-- Task directions --
Could you put the part of the listing that opens with the line containing "Where should I click to: Click the Models" and closes with the line containing "coord(390,189)" into a Markdown table, with a Number column for the row number and a Content column for each line, leaving out blank lines?
○ ○ ○ ○
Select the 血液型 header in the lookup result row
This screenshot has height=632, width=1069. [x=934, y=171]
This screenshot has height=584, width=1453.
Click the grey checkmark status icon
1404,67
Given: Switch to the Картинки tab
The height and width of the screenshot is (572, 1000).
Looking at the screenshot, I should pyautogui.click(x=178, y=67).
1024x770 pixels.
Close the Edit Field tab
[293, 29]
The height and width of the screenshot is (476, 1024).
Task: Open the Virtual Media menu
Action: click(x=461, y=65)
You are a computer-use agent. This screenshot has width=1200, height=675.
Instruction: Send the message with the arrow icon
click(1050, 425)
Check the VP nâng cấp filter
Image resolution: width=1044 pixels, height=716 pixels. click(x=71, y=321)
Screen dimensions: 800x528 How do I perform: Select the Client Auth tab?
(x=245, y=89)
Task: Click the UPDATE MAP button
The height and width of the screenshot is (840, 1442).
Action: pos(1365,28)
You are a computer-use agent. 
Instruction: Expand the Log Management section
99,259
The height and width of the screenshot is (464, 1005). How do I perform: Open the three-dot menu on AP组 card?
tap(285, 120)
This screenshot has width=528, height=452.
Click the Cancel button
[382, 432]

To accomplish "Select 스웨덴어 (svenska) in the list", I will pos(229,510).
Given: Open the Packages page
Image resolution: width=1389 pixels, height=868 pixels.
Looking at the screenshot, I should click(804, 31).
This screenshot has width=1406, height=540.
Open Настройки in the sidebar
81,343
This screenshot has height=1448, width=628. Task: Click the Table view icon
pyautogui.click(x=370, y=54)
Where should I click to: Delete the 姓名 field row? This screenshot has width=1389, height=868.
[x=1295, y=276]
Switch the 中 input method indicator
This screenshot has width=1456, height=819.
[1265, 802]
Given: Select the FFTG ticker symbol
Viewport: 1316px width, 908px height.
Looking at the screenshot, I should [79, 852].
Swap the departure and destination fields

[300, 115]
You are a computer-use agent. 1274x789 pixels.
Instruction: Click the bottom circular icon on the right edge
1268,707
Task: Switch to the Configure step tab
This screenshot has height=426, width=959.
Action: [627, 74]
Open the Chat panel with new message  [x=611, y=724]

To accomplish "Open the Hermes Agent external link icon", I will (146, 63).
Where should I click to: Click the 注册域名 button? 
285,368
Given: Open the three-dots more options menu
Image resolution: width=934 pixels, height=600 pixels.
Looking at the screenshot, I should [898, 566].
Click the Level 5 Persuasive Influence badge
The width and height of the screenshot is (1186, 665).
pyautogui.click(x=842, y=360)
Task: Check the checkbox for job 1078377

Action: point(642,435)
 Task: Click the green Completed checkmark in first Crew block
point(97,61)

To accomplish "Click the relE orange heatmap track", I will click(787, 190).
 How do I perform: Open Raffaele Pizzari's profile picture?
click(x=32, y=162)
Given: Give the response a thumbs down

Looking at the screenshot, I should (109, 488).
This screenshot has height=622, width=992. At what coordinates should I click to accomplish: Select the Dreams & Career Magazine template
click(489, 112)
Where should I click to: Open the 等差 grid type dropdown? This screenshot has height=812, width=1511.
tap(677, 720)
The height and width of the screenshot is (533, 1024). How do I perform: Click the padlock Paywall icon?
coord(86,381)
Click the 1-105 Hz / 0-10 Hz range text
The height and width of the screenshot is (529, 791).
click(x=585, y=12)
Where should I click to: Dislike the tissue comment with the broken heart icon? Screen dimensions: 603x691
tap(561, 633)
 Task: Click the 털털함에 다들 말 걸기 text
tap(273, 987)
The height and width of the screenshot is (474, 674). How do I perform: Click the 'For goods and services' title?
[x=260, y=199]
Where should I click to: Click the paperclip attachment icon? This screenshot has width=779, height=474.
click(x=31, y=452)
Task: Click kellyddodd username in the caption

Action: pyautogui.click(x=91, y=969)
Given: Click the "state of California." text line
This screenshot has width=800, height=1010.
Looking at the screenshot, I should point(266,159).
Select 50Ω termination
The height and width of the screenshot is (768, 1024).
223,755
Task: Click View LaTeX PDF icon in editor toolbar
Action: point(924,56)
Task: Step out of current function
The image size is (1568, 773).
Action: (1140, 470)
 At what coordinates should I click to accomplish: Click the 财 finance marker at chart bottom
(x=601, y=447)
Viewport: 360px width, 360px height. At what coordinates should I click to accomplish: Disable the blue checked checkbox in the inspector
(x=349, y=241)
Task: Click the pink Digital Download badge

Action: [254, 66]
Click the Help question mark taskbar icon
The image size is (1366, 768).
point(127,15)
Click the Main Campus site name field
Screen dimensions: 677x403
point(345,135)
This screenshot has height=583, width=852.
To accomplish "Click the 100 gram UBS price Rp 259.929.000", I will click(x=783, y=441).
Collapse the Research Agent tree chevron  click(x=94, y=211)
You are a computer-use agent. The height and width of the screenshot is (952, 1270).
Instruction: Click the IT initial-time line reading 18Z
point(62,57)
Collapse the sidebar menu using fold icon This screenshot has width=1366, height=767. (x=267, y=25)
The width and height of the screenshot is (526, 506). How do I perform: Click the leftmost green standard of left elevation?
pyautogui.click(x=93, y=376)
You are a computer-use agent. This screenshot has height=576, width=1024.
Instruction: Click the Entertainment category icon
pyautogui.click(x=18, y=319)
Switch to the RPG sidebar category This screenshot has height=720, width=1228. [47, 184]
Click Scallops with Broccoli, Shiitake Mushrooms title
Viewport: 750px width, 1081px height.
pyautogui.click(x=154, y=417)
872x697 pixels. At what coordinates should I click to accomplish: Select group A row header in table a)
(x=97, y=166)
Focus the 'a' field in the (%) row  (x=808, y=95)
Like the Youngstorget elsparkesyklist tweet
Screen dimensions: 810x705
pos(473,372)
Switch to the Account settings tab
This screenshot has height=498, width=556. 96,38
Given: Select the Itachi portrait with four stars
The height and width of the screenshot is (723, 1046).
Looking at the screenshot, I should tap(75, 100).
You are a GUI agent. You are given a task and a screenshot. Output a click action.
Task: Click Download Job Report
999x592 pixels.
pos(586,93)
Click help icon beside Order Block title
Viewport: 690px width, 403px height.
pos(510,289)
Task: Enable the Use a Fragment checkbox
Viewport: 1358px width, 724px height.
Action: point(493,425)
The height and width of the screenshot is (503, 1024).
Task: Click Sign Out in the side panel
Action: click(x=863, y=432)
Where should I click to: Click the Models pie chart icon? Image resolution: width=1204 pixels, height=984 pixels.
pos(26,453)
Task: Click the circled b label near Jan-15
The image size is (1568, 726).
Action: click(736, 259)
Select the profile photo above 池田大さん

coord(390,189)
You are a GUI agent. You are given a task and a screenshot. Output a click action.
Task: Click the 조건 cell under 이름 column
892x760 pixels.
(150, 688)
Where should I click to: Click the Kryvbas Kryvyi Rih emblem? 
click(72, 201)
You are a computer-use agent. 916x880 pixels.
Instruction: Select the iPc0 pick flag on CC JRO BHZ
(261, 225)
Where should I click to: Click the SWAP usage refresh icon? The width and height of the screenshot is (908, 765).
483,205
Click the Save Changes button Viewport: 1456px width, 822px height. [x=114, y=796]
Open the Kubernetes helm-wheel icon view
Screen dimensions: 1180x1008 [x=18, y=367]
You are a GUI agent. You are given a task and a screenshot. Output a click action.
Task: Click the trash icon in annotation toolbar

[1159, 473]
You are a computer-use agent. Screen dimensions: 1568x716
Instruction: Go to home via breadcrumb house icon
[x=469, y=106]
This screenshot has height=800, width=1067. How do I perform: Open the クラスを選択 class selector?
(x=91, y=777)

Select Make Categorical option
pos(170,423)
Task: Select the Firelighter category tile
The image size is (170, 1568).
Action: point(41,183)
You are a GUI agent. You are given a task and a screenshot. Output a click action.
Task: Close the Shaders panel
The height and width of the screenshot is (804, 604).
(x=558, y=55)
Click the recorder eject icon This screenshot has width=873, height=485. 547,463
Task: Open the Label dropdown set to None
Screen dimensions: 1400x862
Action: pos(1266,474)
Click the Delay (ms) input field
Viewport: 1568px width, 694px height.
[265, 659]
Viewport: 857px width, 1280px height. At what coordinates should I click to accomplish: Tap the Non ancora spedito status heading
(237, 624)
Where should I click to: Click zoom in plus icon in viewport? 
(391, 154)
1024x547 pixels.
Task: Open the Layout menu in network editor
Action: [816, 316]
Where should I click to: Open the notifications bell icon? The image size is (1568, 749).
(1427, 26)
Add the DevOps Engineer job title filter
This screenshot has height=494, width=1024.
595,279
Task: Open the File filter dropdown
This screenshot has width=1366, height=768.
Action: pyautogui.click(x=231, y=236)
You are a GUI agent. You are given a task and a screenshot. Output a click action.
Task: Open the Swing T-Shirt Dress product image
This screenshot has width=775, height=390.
○ ○ ○ ○
-- Exercise answer --
| Number | Content |
|---|---|
| 1 | Where should I click to: Click the Models pie chart icon? Image resolution: width=1204 pixels, height=984 pixels. |
| 2 | pos(26,453) |
| 3 | Task: Click the circled b label near Jan-15 |
| 4 | The image size is (1568, 726). |
| 5 | Action: click(736, 259) |
| 6 | Select the profile photo above 池田大さん |
| 7 | coord(390,189) |